A friction force is what allows you to run, 'cause every time you put down, put your foot down, the foot is trying to slip backwards along the floor, but a friction force between the bottom of your foot and the floor grips your foot, and stops your foot from slipping backwards.
So friction is actually essential for how we move by walking and running.
And it's also essential for vehicles, because friction forces cause tyres to grip the road surface as they turn.
And that's what drives a car forwards.
You might have seen or experienced, you might have been in a car trying to get going on a snowy or icy surface that's if there's far less friction, the wheels might spin just on the ice without gripping instead, and that stops a car from being able to drive itself forward.

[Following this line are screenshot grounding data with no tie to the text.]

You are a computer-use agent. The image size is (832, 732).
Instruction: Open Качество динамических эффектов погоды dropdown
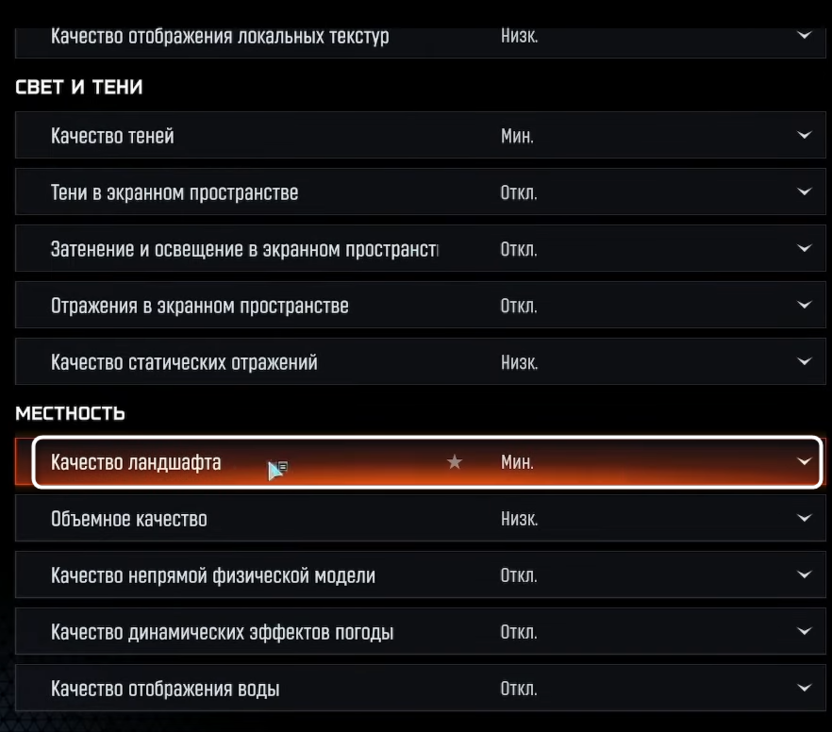point(805,632)
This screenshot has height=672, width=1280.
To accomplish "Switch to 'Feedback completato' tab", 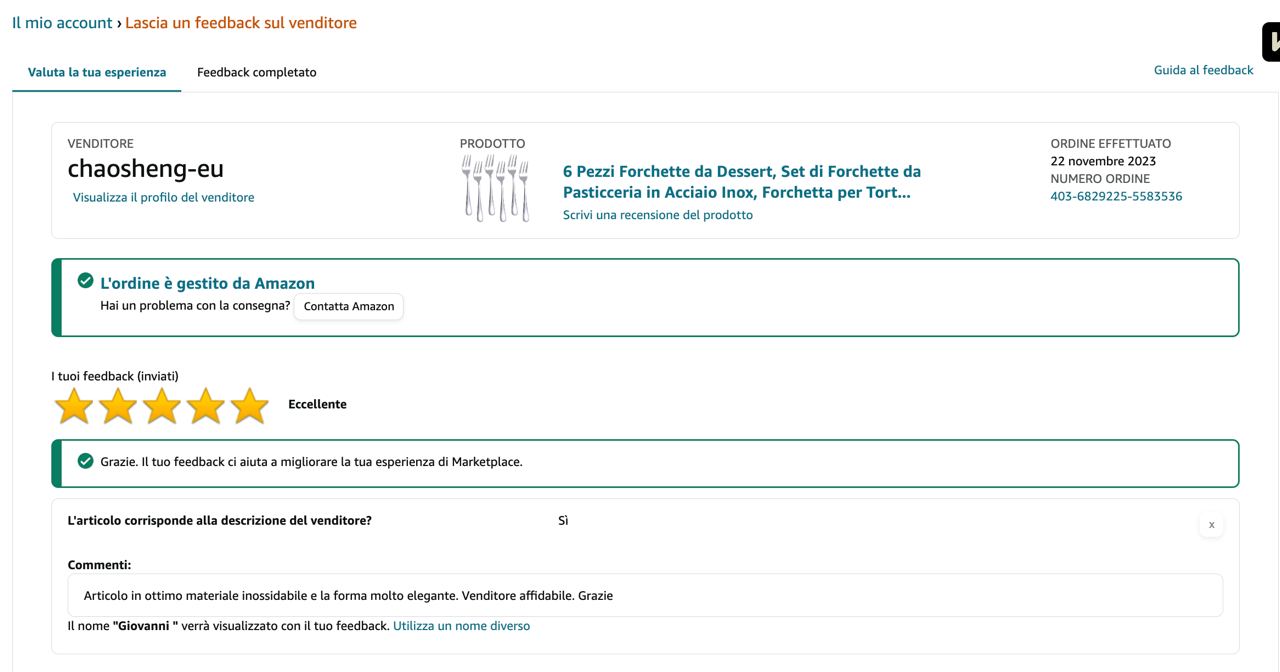I will coord(256,72).
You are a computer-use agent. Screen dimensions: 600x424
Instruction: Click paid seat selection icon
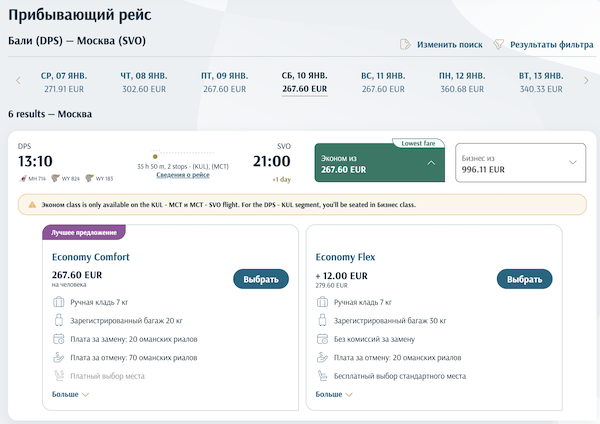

So friction's really important.
Let's have a quick check for understanding.
So we've got Miss Orange here trying to push the car.
The car's engine is off, where do friction forces act? So the question really here is asking where is there gripping or rubbing between two surfaces, because that's when you get friction when there's gripping or rubbing between two surfaces.
So what about A, between Miss Orange's feet and the road, is there gripping or rubbing there? What about B, between Miss Orange's hands and the car? Is there friction there? Is there gripping or rubbing there? What about C, between moving parts of the car? So for example, the axle turning against other moving parts of the car.
Is there friction there, gripping or rubbing? And what about D, between the tyres and the road? Is there gripping and rubbing there? So for each of those, you should kind of tick the right box, do it in your head if you need to, for each statement, is there friction there? Are you sure there's friction there? Or do you just think there's friction there? Do you think there's not friction there? Are you sure there's not friction there? Do that for each of those four places.
Pause the video now if you need to.
Okay, I'm gonna go through the answers.
So between Miss Orange's feet and the road, well, if you are pushing the car, then you are using your feet to get grip on the road surface, so you can push forward, so there is friction there, because your feet have to grip the road surface.
Between Miss Orange's hands and the car, well, their hands have to grip on the car surface to stay in place on the car surface, and not slip off, so there is friction there.
Between moving parts of the car, between any moving parts of a mechanism, there'll be a friction force acting against the motion, so yes, there'll be friction there.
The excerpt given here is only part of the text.